But in some ways, the special disappointed me. About five minutes in, they had a series of cuts where The Doctor meets a character and remembers (from the Wikipedia of 2059) that they died on the exact date that he arrived. We could’ve gathered from three characters that they were due to die on this day, but no; they had to show us this cut for every single character. Consider that this happens about eight times (maybe more – for obvious reasons I wasn’t counting), and you’ll get some idea of why my brother and I were practically screaming: “Get on with it already!”
Now for my least favourite part of the episode: The Doctor himself. I can appreciate how his heart got broken by the screaming of the dying and the thought that he has a time machine and could therefore save them.
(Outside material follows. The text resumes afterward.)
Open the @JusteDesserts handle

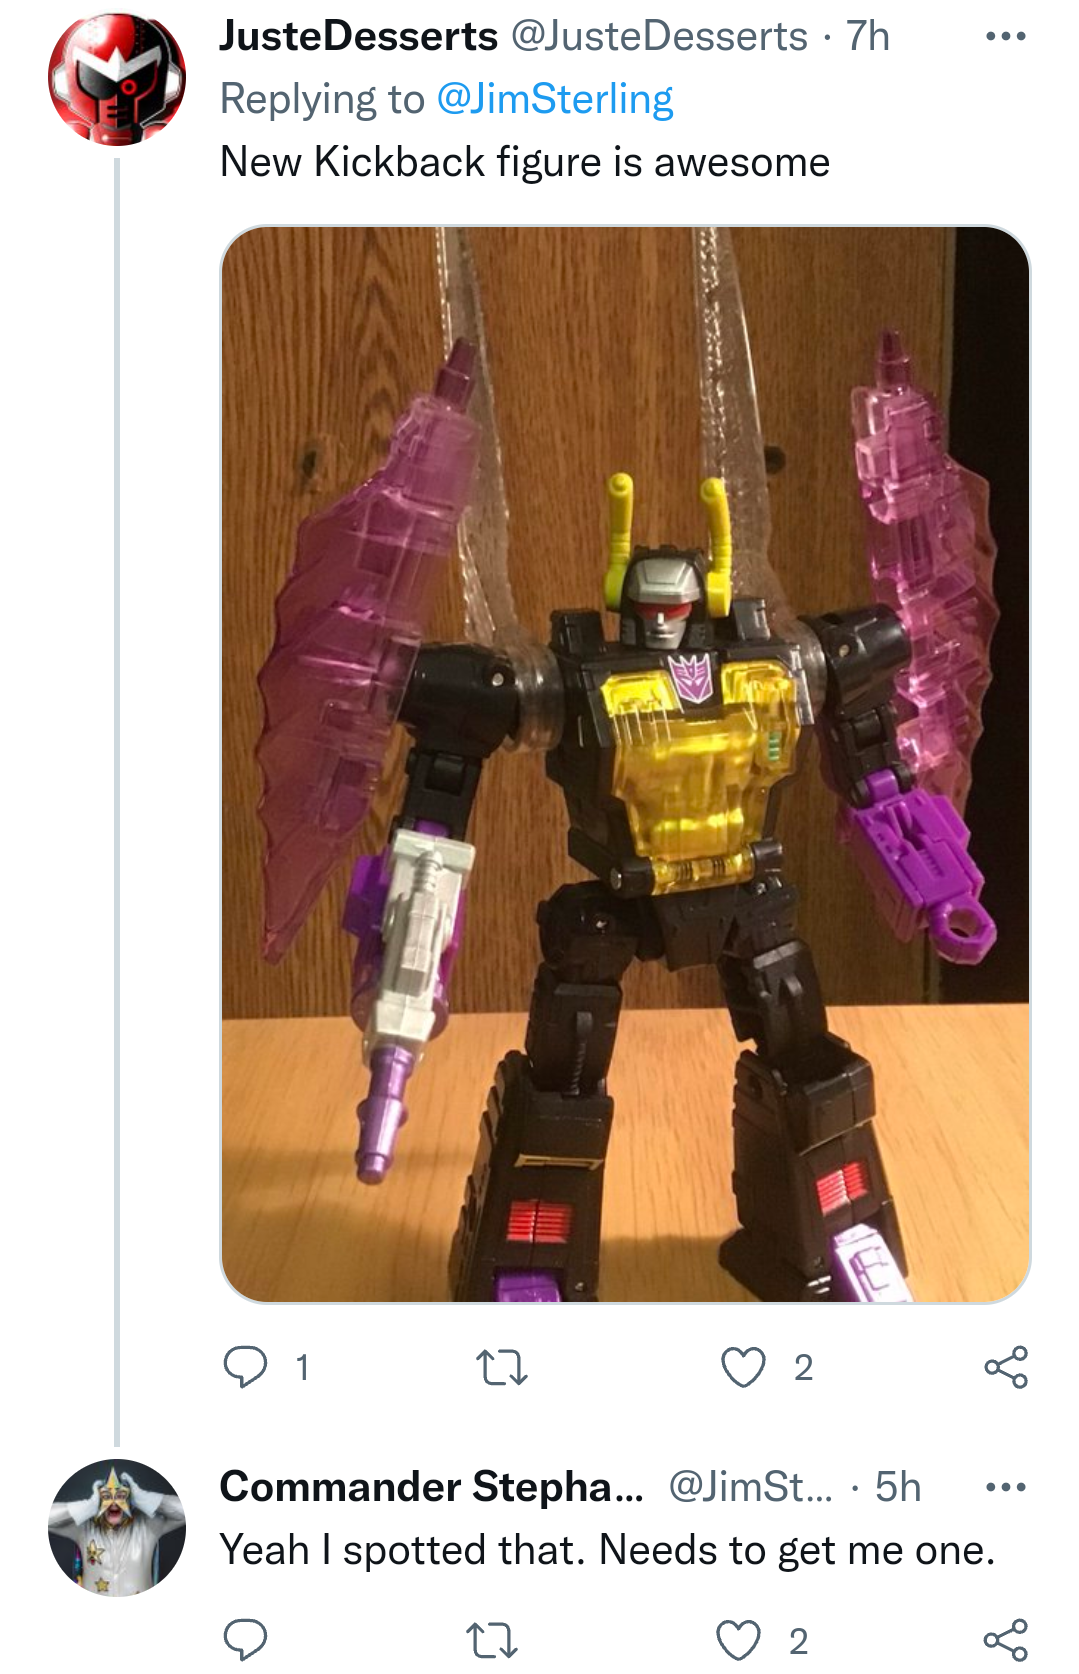(659, 36)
All this leads to a plot twist any savvy watcher of sci-fi will be able to guess from the beginning: that he does in fact break the laws of time. I’m not saying that saving the few colonists he could was a bad idea, but why not just let history think that they’re dead while they survive in obscurity somewhere? The Doctor is fast turning into a unlikeable character if this newfound arrogance with the laws of time keeps up. I normally like him, but I think he’s finally snapped and has gone absolutely mad with power. Presumably this is the point of the upcoming specials, and a form of character development for the Doctor. Although it was a pretty nice touch that as he leaned sadly against the Tardis console, the Cloister bell started ringing in the background ominously.
Overall, I liked this special. It wasn’t the best episode, but it was far from being the worst, and I can’t wait to see how the next ones turn out. But with the expectations of me and fellow Who fans, will it be epic enough for our tastes?